La strategia di presentarsi di fronte al Congresso come i campioni dell'housing accessibile funzionò. Fannie e Freddie conservarono l'appoggio di molti al Congresso, soprattutto dei Democratici, e gli fu permesso di continuare senza restrizioni. Nel 2005 Alan Greenspan spiegò nei termini più chiari possibili al Congresso quanto fosse urgente agire: se Fannie e Freddie «continuano a crescere, con un basso livello di capitale, e continuano ad estendere i loro portafogli, possono rappresentare un potenziale rischio di sistema sempre crescente. Stiamo mettendo a rischio in modo sostanziale l'intero sistema finanziario».

Nel 2005 – raccontano Wallison e Calomiris – la Commissione bancaria del Senato, controllata dai Repubblicani, elaborò un valido disegno di legge di riforma, che avrebbe proibito alle imprese sostenute dal governo di detenere portafogli e attribuito al loro regolatore poteri simili a quelli del regolatore del sistema bancario, così come simili requisiti minimi di capitale.

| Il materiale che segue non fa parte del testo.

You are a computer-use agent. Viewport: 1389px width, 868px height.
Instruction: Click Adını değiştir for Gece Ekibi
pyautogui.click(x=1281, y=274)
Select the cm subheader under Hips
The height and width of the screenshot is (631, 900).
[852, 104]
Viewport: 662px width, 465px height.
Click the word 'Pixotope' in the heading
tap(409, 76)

Alla luce dell'attuale crisi probabilmente questo progetto di legge sarebbe stato il pilastro di un efficace sistema di regole. Tutti i Democratici e i pochi Repubblicani che votarono contro il progetto, non avrebbero potuto opporsi a queste limitazioni se i loro elettori avessero saputo cosa stavano facendo. E ora i Democratici se la prendono con la deregulation, che negli ultimi 30 anni ha permesso alle banche di diversificare i loro rischi geograficamente e su diversi prodotti, cosa che ha mantenuto le banche commerciali relativamente stabili in questa tempesta.

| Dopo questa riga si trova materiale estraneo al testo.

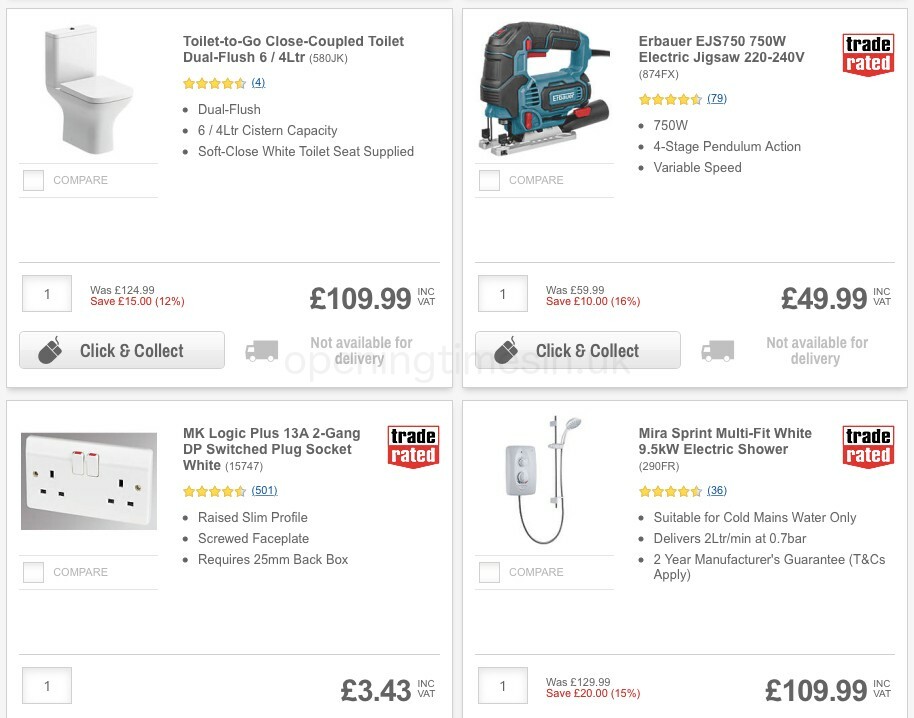Select the Trade Rated badge on the Erbauer jigsaw

868,55
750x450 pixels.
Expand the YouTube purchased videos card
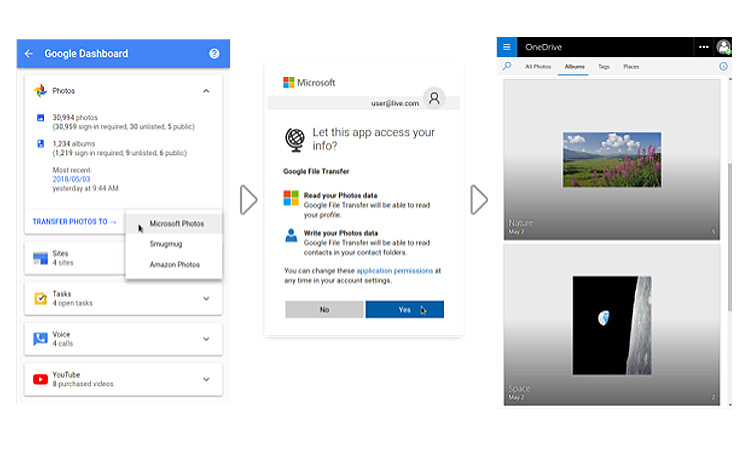pos(206,379)
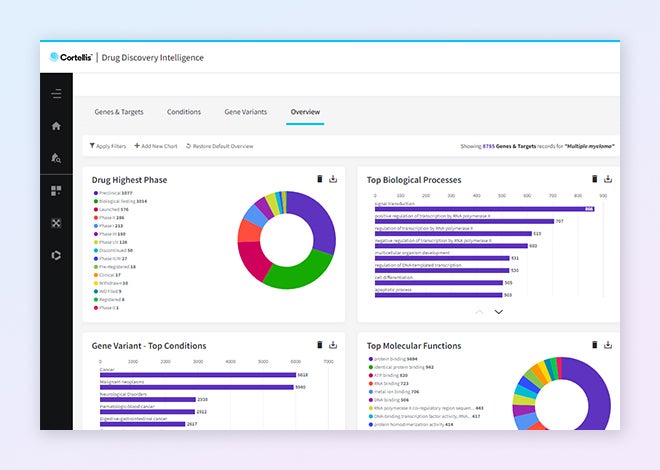Viewport: 660px width, 470px height.
Task: Expand biological processes list with down chevron
Action: point(499,312)

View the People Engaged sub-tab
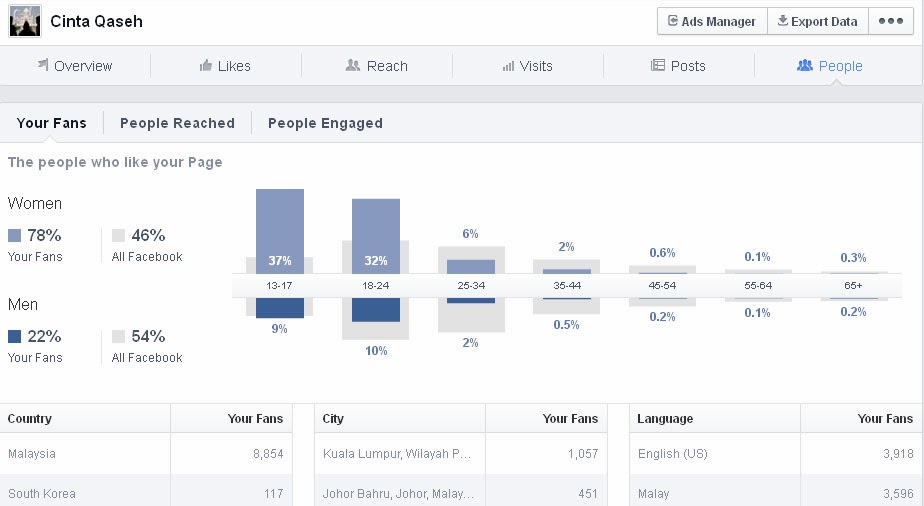click(x=325, y=123)
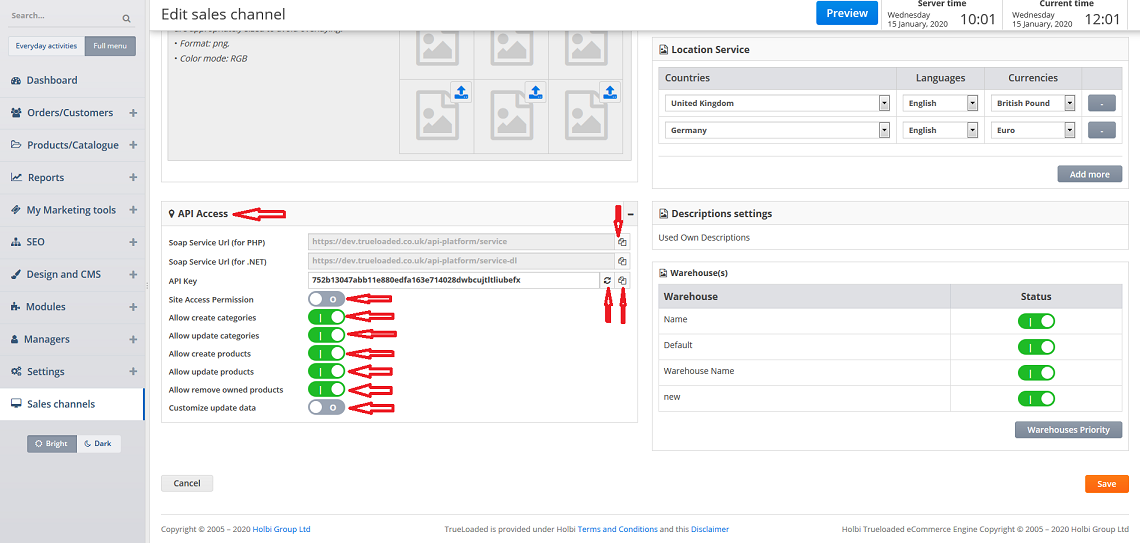Open the British Pound currency dropdown
1140x543 pixels.
point(1069,103)
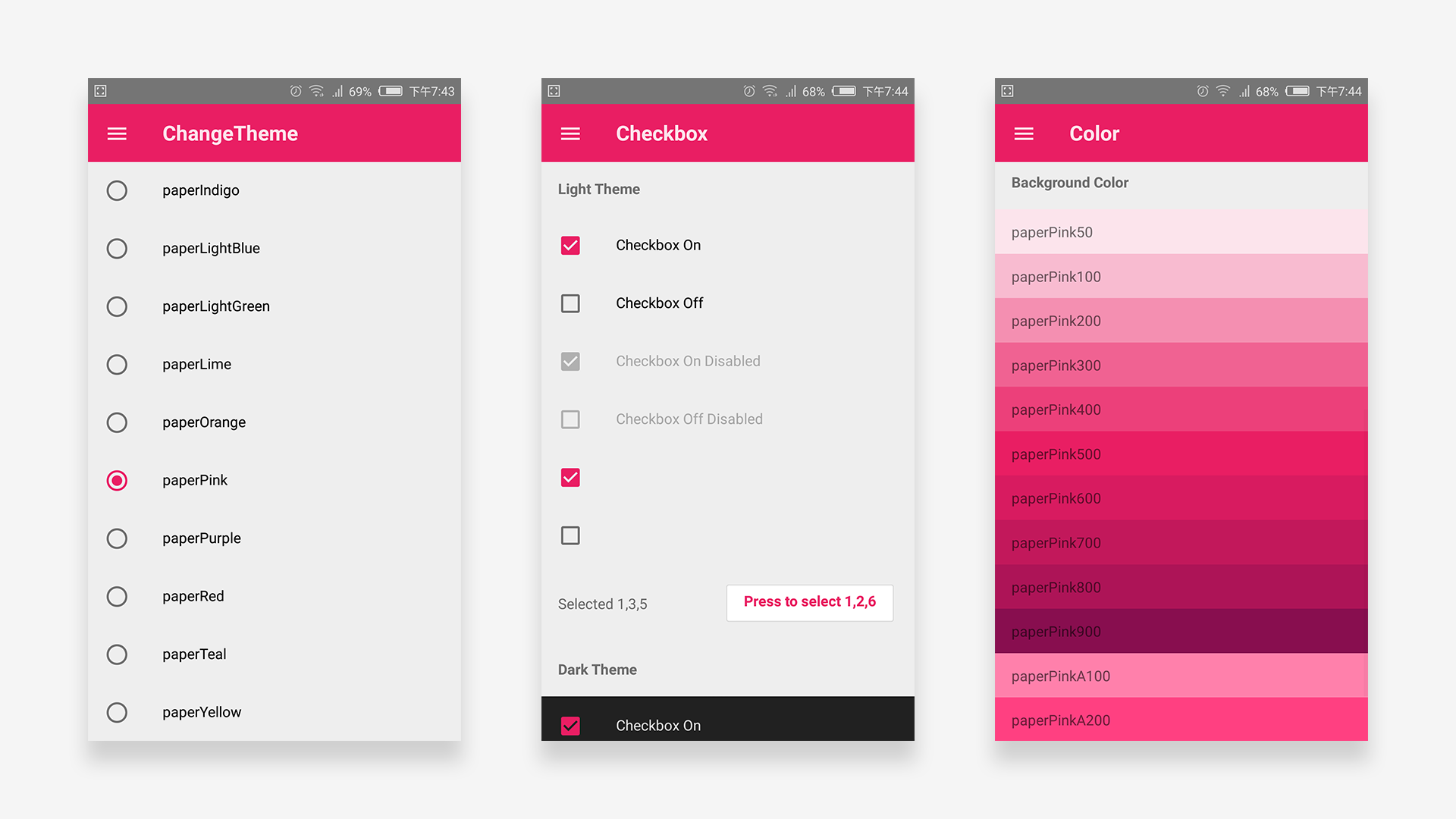This screenshot has height=819, width=1456.
Task: Toggle the Checkbox On in Light Theme
Action: click(570, 245)
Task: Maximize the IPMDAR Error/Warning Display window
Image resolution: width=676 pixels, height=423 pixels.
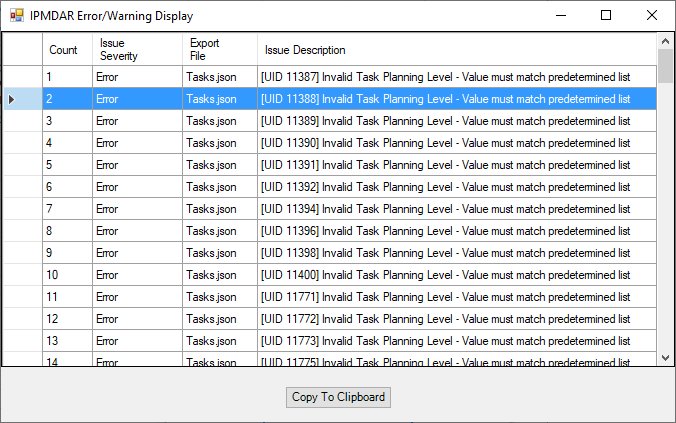Action: 606,15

Se i Democratici avessero lasciato passare quella legge nel 2005, l'enorme crescita di mutui subprime e Alt-A nei portafogli di Fannie e Freddie non si sarebbe potuta verificare, e la crisi finanziaria avrebbe avuto una portata molto minore. Gli stessi politici che oggi stigmatizzano la mancanza di intervento per fermare gli eccessi, sono gli stessi che nel 2005-2006 bloccarono l'unico tentativo legislativo che poteva fermarli.

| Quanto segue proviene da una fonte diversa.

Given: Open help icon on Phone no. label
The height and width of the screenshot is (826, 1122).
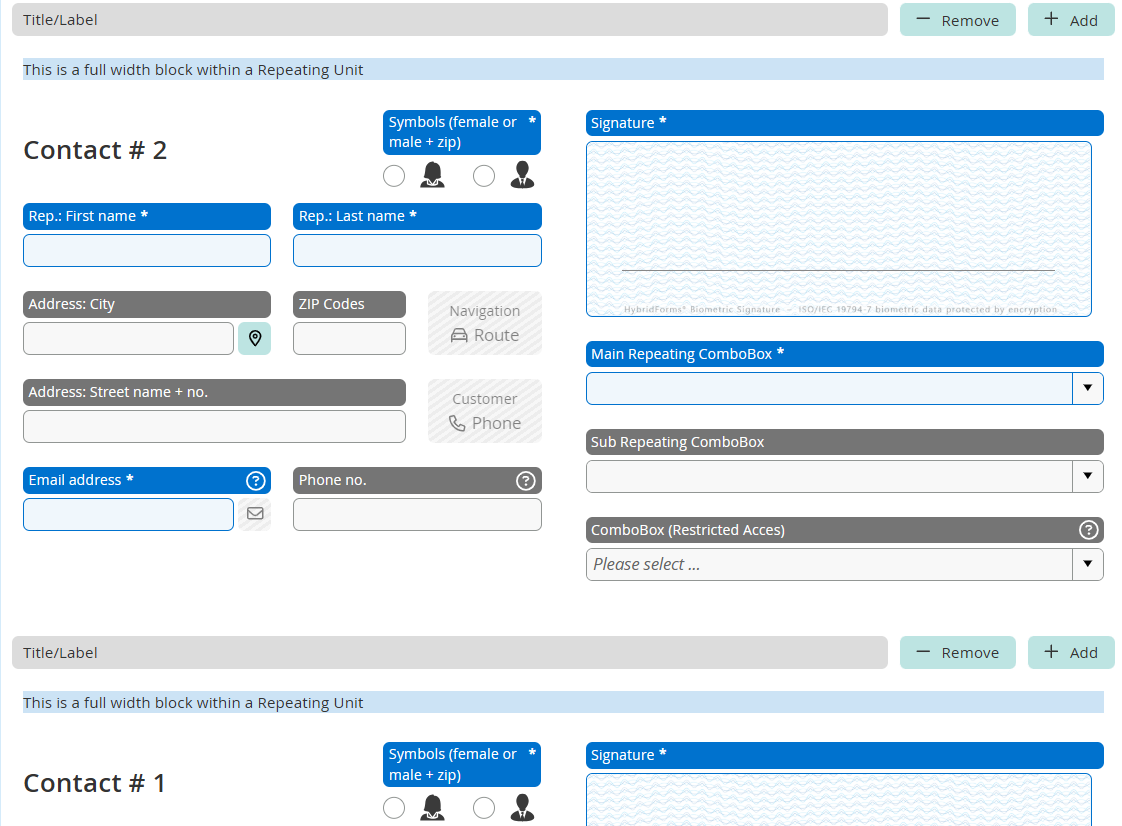Looking at the screenshot, I should (x=525, y=481).
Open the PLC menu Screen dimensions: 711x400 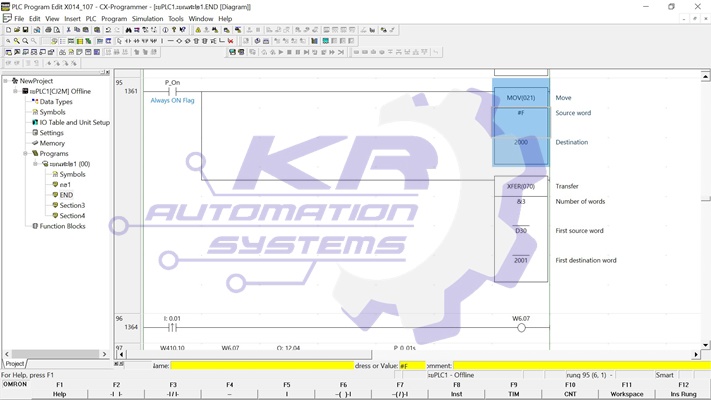click(x=91, y=19)
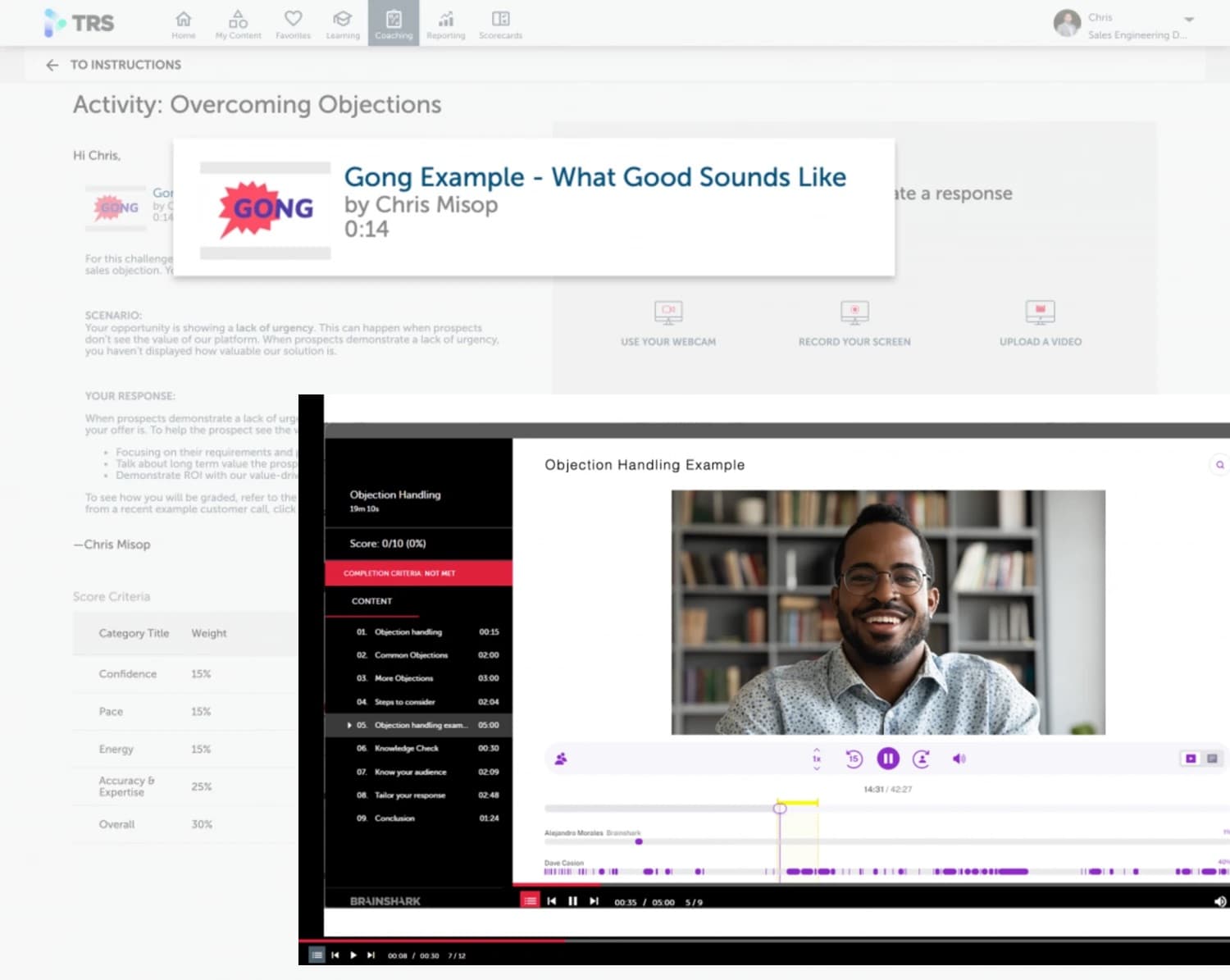The image size is (1230, 980).
Task: Pause the call with the purple button
Action: 888,759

La storia di Fannie e Freddie sta lì a dimostrare quanto gravi siano le responsabilità della politica, piuttosto che del libero mercato, nella crisi di oggi. Errori commessi, e non corretti, nonostante fosse possibile correggerli per tempo, sia dai democratici che dai repubblicani più statalisti. Come Bush, che liberista non è mai stato e che ha pesanti responsabilità, per aver recepito solo una parte delle politiche liberiste, il taglio delle tasse, e non anche il taglio della spesa pubblica e della invadenza dello Stato.

Lo sottolinea con forza Jeffrey Miron, uno dei 166 economisti che hanno firmato la lettera al Congresso contro il piano Paulson, intervistato sul Corriere di oggi: «È lo statalismo che ha causato la crisi. È inaccettabile che la debbano pagare i contribuenti...». La realtà, avverte, è che «altri dissesti sono inevitabili», che anche «una recessione, non depressione, è inevitabile», ma «se permetteremo al mercato di fare il mercato» la crisi verrà superata entro un anno o poco più.
«È comodo salvarsi a spese altrui. Ma la verità è che il boom dei mutui subprime, il cui crollo ha provocato la stretta creditizia, è colpa dello Stato. Lo Stato ha creato le due agenzie semigovernative Fannie Mae e Freddie Mac che li hanno finanziati e ne ha garantito il debito. Le due agenzie non avrebbero rischiato se non fossero state certe della protezione pubblica, e non avrebbero rischiato nemmeno le banche. I mutui subprime sarebbero stati pochissimi».